Il passaggio dalla caccia all’agricoltura portò l’uomo a costruire abitazioni e diventare stanziale. I piccoli gruppi di cacciatori si ingrandirono e si crearono i primi insediamenti. Era l’inizio di qualcosa di nuovo per la specie umana.
I cambiamenti sociali
Gli studiosi hanno sempre individuato nel passaggio dalla caccia all’agricoltura il salto sociale della nostra specie verso la civiltà, migliorando la vita degli uomini. Si è sempre pensato che l’agricoltura avesse dato la spinta alla creazione di una struttura sociale organizzata delle comunità e introdotto gli scambi commerciali. Inoltre, grazie al tempo libero lasciato dalla gestione delle coltivazioni rispetto all’impegno giornaliero della caccia, si reputava che avesse incentivato le attività intellettuali come lo studio, la scienza e la filosofia intensificando la spinta alla civiltà.

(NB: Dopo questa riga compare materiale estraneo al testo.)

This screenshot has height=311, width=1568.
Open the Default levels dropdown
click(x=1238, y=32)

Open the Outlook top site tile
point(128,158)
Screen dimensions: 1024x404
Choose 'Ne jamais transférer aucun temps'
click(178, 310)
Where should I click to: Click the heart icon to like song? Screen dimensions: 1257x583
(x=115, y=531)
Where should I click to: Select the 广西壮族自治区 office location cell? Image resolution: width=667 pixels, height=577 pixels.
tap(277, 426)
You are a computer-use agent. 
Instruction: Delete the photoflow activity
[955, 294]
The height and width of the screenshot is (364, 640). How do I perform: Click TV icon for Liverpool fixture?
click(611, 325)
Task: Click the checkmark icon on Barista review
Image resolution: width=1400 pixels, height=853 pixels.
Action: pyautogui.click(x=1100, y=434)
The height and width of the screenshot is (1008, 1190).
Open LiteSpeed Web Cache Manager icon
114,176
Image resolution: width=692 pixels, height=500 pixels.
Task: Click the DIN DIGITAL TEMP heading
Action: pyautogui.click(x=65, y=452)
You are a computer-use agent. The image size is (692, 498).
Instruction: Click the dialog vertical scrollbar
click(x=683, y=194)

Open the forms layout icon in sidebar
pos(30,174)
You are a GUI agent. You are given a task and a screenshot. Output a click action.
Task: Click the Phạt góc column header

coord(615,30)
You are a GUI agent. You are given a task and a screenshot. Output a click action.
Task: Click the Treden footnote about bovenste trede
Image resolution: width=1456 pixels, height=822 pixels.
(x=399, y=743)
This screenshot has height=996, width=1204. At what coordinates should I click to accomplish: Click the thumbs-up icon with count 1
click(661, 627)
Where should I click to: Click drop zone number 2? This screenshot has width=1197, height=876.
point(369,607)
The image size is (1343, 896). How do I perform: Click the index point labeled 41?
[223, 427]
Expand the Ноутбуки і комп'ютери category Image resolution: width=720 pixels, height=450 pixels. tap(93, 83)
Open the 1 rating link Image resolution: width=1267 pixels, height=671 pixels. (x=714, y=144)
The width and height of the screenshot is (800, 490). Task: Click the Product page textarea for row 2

Alla luce di questa analisi però, sembra che il passaggio all’agricoltura non sia stata una scelta ponderata per il futuro. Le civiltà che ci hanno portato a essere ciò che siamo adesso sono la conseguenza a un tentativo di sopravvivenza ai cambiamenti ambientali del nostro pianeta. Abbiamo abbandonato la caccia per necessità. Siamo diventati agricoltori perché in quel momento era il modo migliore per sfamarci.
Non solo gli animali si adattano all’ambiente per sopravvivere, ma così abbiamo fatto anche noi. E questo ci ha portati inconsapevolmente a essere ciò che siamo oggi.